Last week, we ended on an important note: Floss first, before you brush. It’s all too easy to “forget” to floss, but who forgets to brush, right? Yet brushing cleans just about 60% of the surface area of your teeth; flossing takes care of the rest. Both are needed to remove the biofilm (plaque), as well as any leftover food particles.
So 20 to 30 minutes after eating: floss, brush and rinse.
The rinsing part should seem common sense, no? After all, you’ve just loosened food debris, broken up bacterial colonies and moved microbes all around your mouth. They aren’t all removed from your mouth by floss and your toothbrush, nor do they just disappear.
Can you imagine your mother saying, “Don’t rinse your mouth after you brush your teeth”? Even to the average Joe, it seems counterintuitive and just downright unappealing – which may explain the recent to-do about this:
This “advice,” such as it is, comes courtesy of a British dentist who believes in keeping fluoride toothpaste in your mouth longer to give it more time to work. Yet there’s scant evidence that fluoride provides much of a protective barrier for the teeth. In fact, a study in the American Chemical Society journal Langmuir found that “shield” to be “up to 100 times thinner than previously believed.”

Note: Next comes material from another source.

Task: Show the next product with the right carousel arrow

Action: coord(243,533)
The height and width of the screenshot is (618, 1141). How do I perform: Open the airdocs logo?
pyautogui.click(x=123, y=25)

The scientists question whether a layer so thin, which is quickly worn away by ordinary chewing, really can shield teeth from decay, or whether fluoride has some other unrecognized effect on tooth enamel.
Or any significant positive effect at all.
And consider this: Is fluoride something you really want to leave in your mouth for an extended period of time? Excessive exposure to fluoride can cause fluorosis, discoloring and weakening your teeth. And if you swallow some of it? Ingesting fluoride can cause a number of serious health problems. There’s good reason for the warnings on every tube of fluoridated toothpaste:
In fact, effective toothbrushing has little to do with fluoride or any other added ingredient. Rather, it’s the mechanical action of brushing that does most of the work. Toothpaste’s main job is to act as an abrasive, making it easier to break up the sticky colonies of bacteria that we call “plaque.” The ideal toothpaste is one that contains neither fluoride nor sodium lauryl sulfate (SLS), which can damage the gums. It may include essential oils or herbs with proven antimicrobial properties.
Even then, the advice remains the same: floss first, then brush and rinse.